My father’s old style test for ministers: “Do they lift Jesus up?” But what else could it be, if Jesus is the key to God and humanity?
— Miroslav Volf

Revival, above everything else, is a glorification of the Lord Jesus Christ, the Son of God. It is the restoration of him to the center of the life of the Church. You find this warm devotion, personal devotion, to him. 
— Dr. Martin Lloyd-Jones

Only a fraction of the present body of professing Christians are solidly appropriating the justifying work of Christ in their lives... Many... have a theoretical commitment to this doctrine, but in their day-to-day existence they rely on their sanctification for their justification... drawing their assurance of acceptance with God from their sincerity, their past experience of conversion, their recent religious performance or the relative infrequency of their conscious, willful disobedience.

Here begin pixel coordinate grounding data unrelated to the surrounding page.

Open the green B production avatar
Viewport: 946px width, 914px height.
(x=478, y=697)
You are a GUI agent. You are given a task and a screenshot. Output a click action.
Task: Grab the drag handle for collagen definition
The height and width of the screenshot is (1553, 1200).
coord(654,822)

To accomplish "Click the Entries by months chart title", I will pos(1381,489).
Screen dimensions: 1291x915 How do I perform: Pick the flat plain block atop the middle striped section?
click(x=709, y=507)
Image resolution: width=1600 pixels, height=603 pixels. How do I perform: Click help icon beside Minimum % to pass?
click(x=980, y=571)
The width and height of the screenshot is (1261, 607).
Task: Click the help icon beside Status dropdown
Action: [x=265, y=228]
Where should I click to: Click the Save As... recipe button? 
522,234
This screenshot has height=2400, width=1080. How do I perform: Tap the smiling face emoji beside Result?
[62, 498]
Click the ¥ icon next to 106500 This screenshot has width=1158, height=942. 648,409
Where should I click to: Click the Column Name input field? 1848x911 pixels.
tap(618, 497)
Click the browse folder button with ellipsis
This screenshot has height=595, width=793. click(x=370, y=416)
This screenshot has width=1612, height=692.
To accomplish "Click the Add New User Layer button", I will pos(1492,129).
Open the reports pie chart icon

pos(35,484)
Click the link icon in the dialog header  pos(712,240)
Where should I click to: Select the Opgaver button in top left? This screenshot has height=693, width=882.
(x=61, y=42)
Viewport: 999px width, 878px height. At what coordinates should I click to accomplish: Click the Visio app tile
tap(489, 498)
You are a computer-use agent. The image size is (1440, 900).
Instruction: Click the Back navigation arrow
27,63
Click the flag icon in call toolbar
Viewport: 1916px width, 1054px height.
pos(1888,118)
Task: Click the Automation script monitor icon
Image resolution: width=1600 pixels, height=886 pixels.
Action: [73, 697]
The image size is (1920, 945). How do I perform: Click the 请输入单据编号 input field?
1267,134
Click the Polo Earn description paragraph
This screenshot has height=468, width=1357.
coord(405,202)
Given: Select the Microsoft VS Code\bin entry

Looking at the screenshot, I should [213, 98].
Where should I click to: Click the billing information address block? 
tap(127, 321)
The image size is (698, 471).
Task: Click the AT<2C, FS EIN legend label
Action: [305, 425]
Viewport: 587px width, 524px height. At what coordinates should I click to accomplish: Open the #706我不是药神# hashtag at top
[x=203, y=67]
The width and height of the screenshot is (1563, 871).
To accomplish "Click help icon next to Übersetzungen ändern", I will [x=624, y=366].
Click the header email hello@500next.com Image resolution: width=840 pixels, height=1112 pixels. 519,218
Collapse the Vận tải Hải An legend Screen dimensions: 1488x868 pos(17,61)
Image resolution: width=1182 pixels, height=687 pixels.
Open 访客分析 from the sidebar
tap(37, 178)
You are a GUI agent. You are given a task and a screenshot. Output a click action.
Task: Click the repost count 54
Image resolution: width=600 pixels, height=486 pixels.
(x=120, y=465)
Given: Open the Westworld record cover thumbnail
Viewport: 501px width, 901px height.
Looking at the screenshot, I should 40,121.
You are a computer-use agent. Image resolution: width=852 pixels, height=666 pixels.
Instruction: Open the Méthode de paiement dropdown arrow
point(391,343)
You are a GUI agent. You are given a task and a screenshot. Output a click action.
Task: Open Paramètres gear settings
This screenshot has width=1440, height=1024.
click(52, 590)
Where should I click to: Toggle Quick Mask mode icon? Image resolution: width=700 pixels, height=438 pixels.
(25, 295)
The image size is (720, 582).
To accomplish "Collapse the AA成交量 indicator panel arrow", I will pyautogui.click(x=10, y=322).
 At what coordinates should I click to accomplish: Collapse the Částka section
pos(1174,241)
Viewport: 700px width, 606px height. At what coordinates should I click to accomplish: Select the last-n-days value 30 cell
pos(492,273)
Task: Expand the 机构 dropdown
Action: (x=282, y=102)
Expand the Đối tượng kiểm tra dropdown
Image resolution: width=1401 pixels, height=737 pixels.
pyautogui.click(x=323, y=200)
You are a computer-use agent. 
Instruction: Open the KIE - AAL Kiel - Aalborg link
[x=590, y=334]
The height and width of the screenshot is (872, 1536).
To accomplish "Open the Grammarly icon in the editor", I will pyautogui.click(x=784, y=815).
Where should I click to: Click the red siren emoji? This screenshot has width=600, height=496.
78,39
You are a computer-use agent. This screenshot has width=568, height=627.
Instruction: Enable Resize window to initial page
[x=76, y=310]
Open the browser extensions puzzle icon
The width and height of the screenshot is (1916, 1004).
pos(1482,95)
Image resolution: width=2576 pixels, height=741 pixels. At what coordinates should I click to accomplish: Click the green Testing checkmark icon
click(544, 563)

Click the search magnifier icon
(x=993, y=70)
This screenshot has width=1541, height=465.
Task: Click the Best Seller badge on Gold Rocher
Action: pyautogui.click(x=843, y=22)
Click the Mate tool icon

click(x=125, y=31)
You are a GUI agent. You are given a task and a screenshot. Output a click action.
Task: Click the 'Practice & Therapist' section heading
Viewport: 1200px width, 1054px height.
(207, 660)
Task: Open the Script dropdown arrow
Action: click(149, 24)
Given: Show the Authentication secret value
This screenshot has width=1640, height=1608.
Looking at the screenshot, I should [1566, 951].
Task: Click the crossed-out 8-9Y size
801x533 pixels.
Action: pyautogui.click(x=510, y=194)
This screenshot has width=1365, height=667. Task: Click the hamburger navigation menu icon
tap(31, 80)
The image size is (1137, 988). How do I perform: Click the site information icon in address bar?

Few know enough to start each day with a thoroughgoing stand upon Luther’s platform: you are accepted, looking outward in faith and claiming the wholly alien righteousness of Christ as the only ground for acceptance, relaxing in that quality of trust which will produce increasing sanctification as faith is active in love and gratitude... Much that we have interpreted as a defect of sanctification in church people is really an outgrowth of their loss of bearing with respect to justification. Christians who are no longer sure that God loves and accepts them in Jesus, apart from their present spiritual achievements, are subconsciously radically insecure persons... Their insecurity shows itself in pride, a fierce, defensive assertion of their own righteousness, and defensive criticism of others. They come naturally to hate other cultural styles and other races in order to bolster their own security and discharge their suppressed anger.